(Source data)

• • •

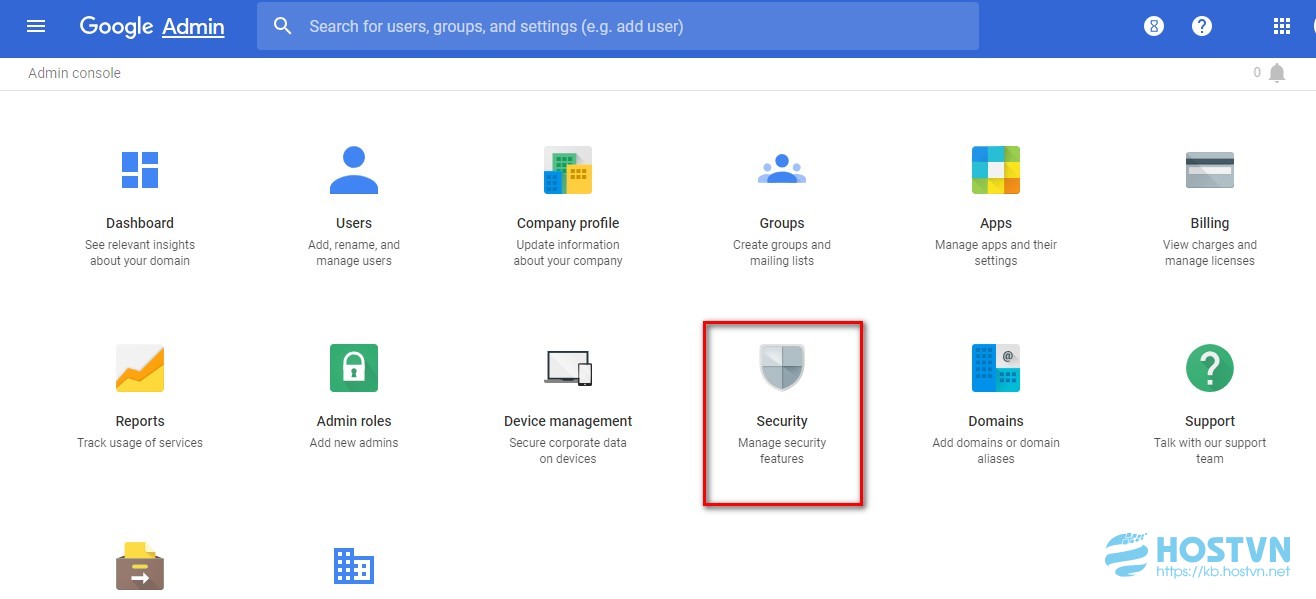Open the Users icon
The image size is (1316, 599).
(x=354, y=170)
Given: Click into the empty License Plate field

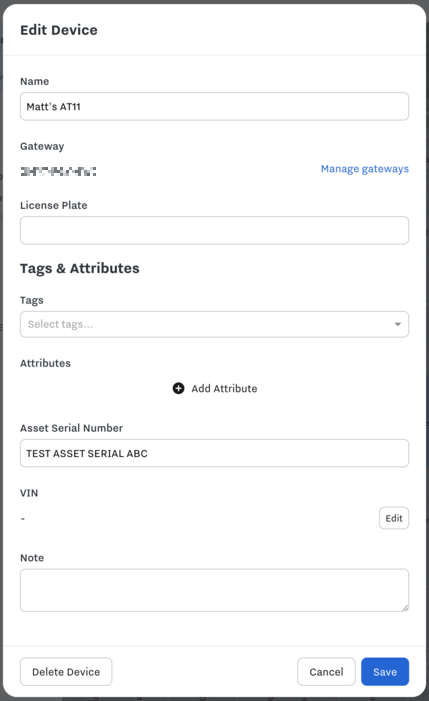Looking at the screenshot, I should [x=214, y=230].
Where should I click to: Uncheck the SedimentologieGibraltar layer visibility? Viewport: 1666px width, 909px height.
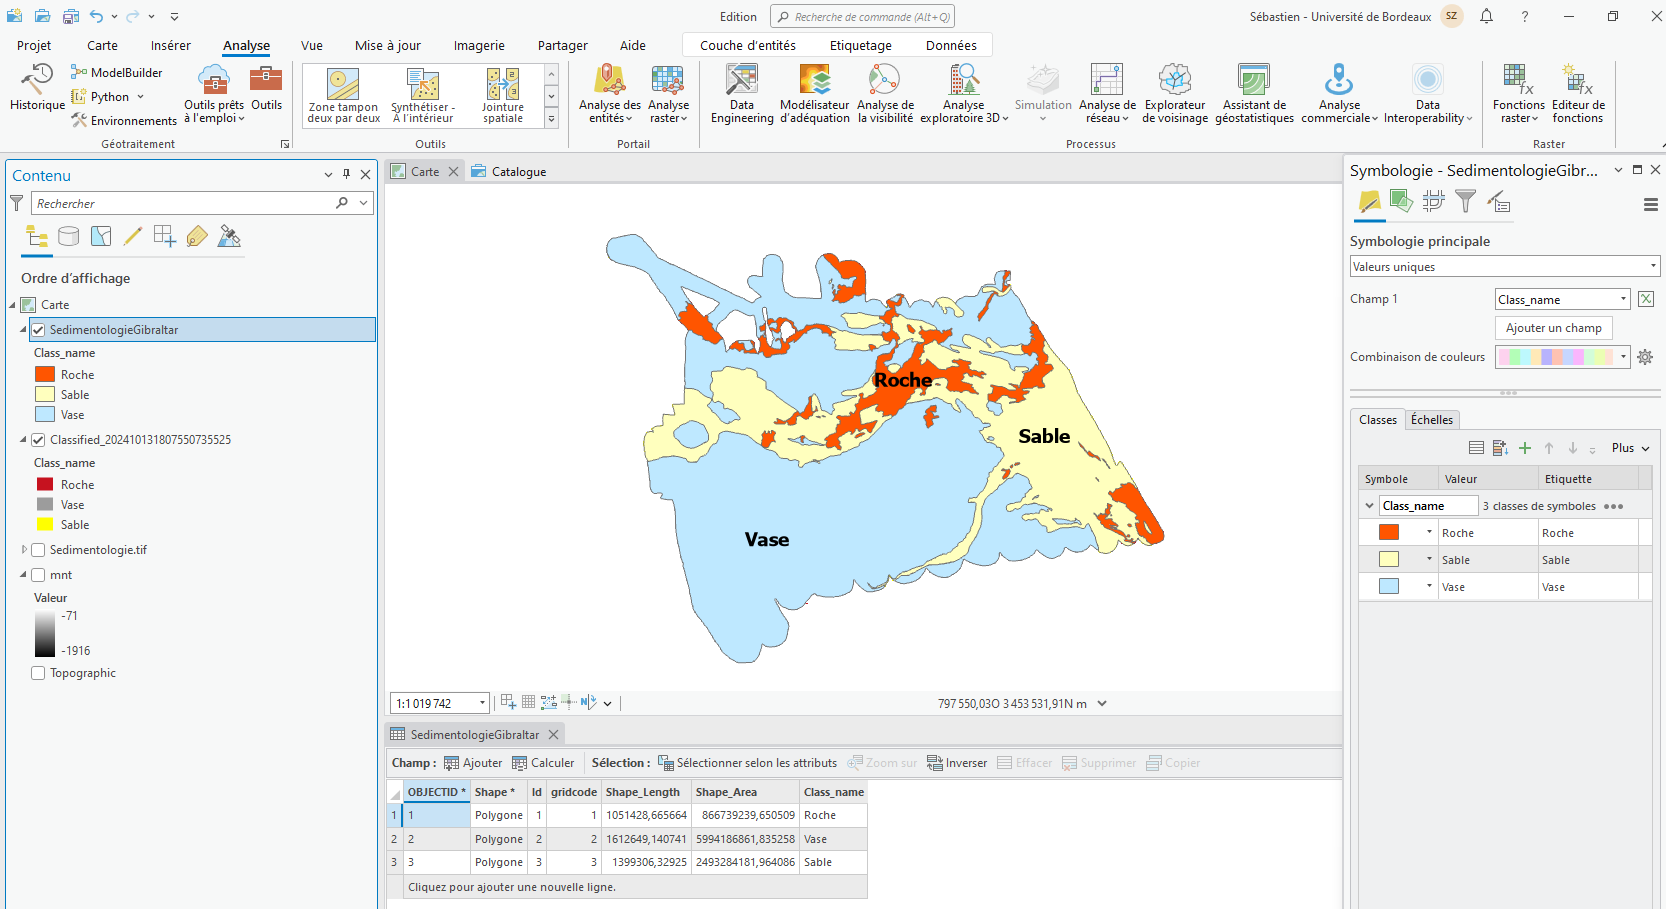pyautogui.click(x=38, y=330)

• • •

Required action ▸ Exactly restate the lines from the one holding "Where should I" to the final line of the records above, including both and excluding pictures.

Output for this exercise ▸
Where should I click to: Uncheck the SedimentologieGibraltar layer visibility? Viewport: 1666px width, 909px height.
pyautogui.click(x=38, y=330)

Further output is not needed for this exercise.